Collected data
____________________

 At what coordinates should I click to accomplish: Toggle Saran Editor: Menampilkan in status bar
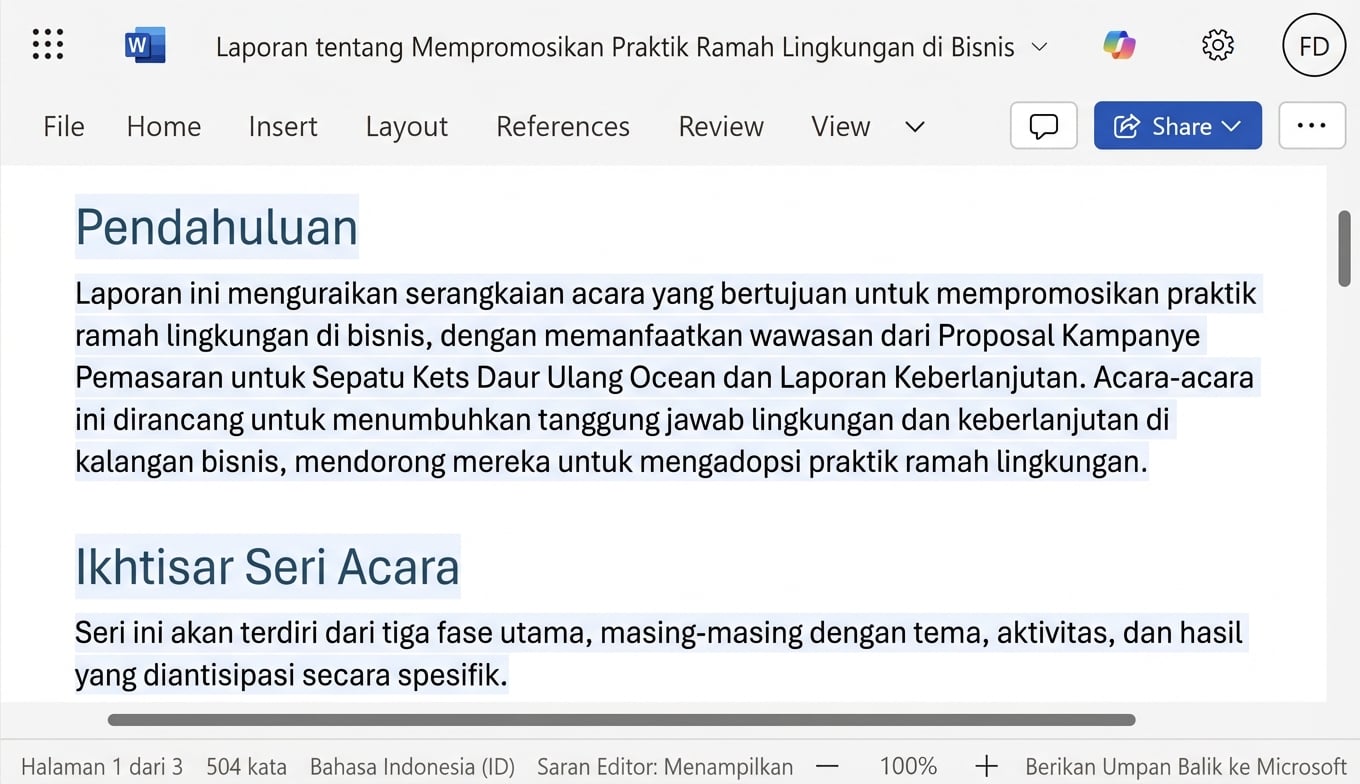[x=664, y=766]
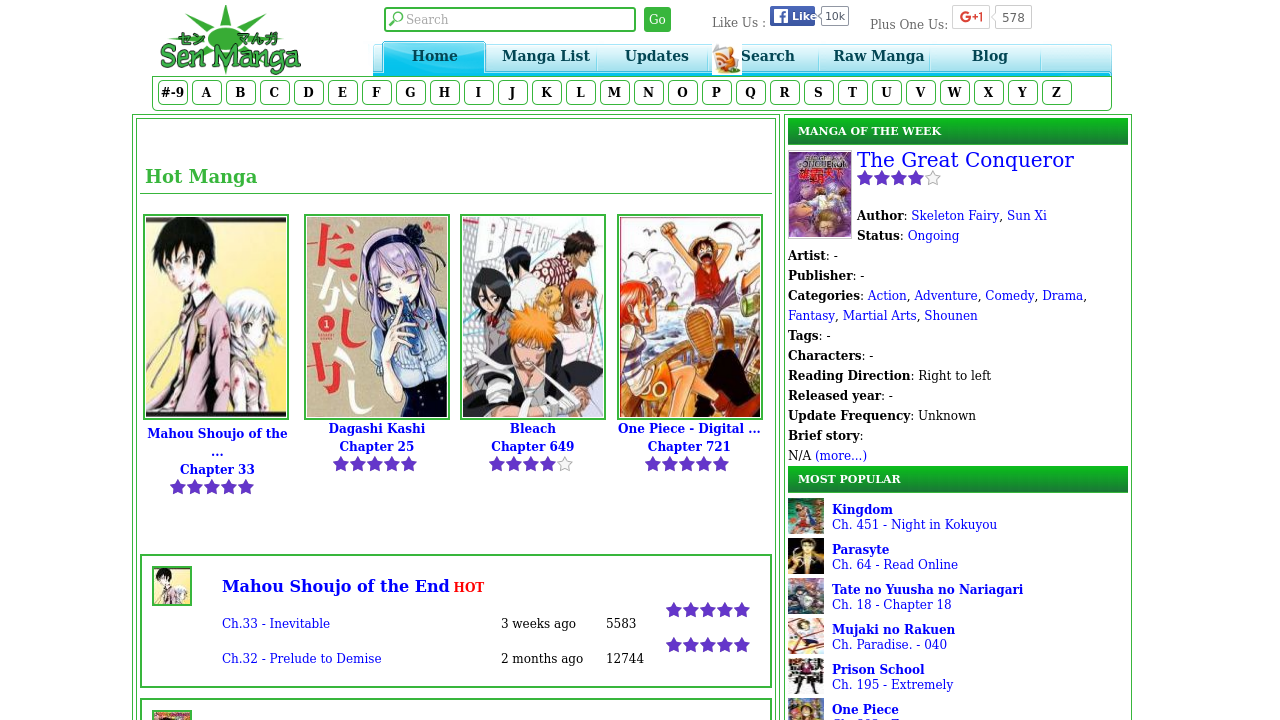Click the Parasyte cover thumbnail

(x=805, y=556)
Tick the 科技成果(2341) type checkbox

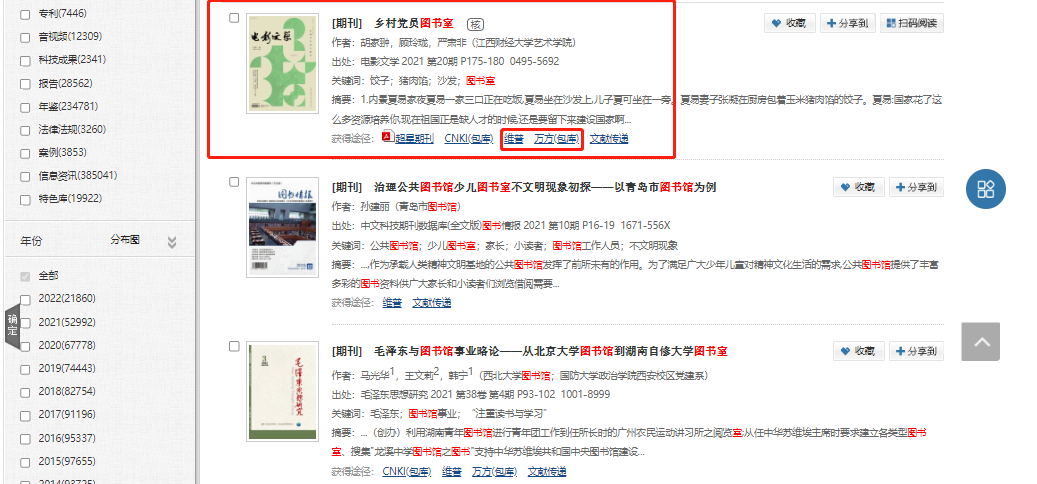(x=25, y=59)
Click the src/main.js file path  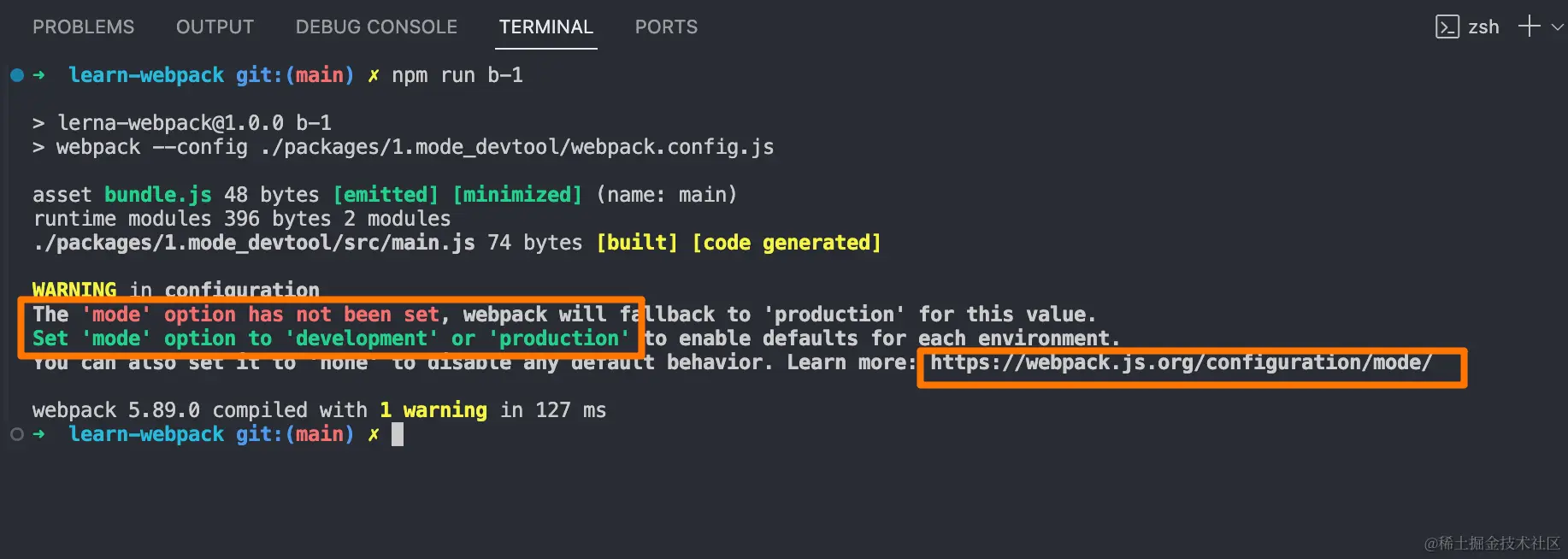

____________________

WHAT THE TASK ASKS: Without including any pictures, copy every line above exactly.

RESULT OF THIS TASK:
 At what coordinates should I click to accomplish: Toggle Saran Editor: Menampilkan in status bar
[x=664, y=766]
Click the Parasyte cover thumbnail

(x=805, y=556)
Tick the 科技成果(2341) type checkbox

(x=25, y=59)
Click the src/main.js file path  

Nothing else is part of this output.